Inflation, poor sponsorship hit Marathi dandiya this year
Though the fusion of local flavour in Navratri celebrations in the form of Marathi songs has been a popular concept for some time, this year, fans of Marathi dandiya may run out of choices in the city when the festival begins on Tuesday.mumbai Updated: Oct 16, 2012 01:18 IST
Though the fusion of local flavour in Navratri celebrations in the form of Marathi songs has been a popular concept for some time, this year, fans of Marathi dandiya may run out of choices in the city when the festival begins on Tuesday.
Marathi actor Adesh Bandekar has decided not to conduct the event this year. Bandekar was one of the first to introduce Marathi dandiya on a large scale eight years ago by playing Marathi songs instead of Gujarati numbers.
“While Marathi dandiya is popular and the event would see huge crowds, I had been incurring a loss of Rs. 5 lakh on an average every year,” said Bandekar.
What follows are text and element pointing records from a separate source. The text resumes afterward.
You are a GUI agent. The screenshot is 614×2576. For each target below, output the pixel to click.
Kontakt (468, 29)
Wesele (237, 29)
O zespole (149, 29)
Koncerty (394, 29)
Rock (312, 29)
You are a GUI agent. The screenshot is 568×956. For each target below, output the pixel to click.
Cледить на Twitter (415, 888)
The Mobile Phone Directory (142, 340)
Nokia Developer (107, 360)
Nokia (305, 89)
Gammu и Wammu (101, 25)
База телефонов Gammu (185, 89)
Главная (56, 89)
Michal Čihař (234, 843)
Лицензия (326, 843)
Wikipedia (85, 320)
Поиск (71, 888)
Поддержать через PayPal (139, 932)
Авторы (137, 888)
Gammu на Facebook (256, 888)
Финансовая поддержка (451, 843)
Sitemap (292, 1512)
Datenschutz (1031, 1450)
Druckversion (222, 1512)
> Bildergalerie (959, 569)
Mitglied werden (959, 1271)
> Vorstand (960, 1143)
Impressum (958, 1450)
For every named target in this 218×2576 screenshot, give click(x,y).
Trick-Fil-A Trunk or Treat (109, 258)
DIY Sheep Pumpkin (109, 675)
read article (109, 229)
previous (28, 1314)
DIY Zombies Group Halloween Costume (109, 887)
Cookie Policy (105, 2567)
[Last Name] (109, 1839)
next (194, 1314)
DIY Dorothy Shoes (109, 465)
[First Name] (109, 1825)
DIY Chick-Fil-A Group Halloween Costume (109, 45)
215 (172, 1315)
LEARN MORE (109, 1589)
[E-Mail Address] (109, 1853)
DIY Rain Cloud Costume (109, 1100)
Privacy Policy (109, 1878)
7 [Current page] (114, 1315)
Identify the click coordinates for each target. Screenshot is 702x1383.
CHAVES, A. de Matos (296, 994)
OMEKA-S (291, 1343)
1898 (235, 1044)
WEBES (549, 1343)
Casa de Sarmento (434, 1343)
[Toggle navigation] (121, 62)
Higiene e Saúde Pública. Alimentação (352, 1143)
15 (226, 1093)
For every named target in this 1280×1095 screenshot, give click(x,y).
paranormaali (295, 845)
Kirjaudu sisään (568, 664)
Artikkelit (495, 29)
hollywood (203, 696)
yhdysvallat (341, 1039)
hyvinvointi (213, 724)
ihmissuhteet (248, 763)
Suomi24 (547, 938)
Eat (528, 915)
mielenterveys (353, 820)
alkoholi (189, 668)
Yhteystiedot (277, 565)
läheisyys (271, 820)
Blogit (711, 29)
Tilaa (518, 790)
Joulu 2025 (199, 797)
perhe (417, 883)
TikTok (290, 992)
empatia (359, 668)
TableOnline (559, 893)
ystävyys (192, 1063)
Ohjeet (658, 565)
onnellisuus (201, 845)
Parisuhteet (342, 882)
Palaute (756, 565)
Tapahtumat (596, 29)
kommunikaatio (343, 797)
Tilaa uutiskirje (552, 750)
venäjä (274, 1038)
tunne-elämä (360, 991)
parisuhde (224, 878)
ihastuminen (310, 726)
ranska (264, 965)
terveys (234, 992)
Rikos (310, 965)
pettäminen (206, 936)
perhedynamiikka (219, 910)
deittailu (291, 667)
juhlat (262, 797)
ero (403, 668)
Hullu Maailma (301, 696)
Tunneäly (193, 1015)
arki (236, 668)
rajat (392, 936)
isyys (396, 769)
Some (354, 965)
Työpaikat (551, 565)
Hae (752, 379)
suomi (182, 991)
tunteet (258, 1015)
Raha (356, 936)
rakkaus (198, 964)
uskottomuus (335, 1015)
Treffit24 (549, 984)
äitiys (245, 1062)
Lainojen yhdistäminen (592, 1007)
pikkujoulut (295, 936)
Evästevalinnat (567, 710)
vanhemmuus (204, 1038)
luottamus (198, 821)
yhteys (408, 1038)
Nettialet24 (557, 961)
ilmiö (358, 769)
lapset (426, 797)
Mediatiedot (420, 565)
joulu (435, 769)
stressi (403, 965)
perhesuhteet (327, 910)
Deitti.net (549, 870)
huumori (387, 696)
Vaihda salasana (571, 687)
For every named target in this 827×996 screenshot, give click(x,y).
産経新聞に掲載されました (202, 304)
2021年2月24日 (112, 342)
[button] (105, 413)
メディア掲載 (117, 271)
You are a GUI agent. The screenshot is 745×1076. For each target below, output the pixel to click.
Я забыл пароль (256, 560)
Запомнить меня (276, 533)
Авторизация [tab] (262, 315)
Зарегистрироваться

“I did not want to raise the entry fee from Rs. 100 per person since this is not a business for me. However, given the inflation, the expenditure would have been a lot for me. Hence, I have decided to take a break this year,” he said.
Bandekar used to conduct the event at the Kamgar Krida Mandal in Elphinstone Road and last year, as many as seven thousand revellers had visited during the last two days.
Some organisers said there was poor sponsorship for Marathi dandiya events this year. “Though we saw a big crowd at our Navratri event two years ago, financial difficulties have stopped us from organising the event again. We have not been able to get good sponsorship as well,” said Mithila Lad, one of the organisers of the Nityaratri Marathi Fusion Dandiya in Worli.
Traditionally, the festival is known as Bhondla in the Marathi culture, which is distinctively different from how Navratri is celebrated in the Gujarati culture. The dance moves differ from the steps in garba or dandiya, and women wear nauvari saris, not ghagras.
“People in villages go to each other’s aangans to play Bhondla, so in the city, we visit several housing societies where we sing traditional Marathi folk tunes and dance to dhols and tablas,” said Vidya Phadke, member of a city-based Bhondla group.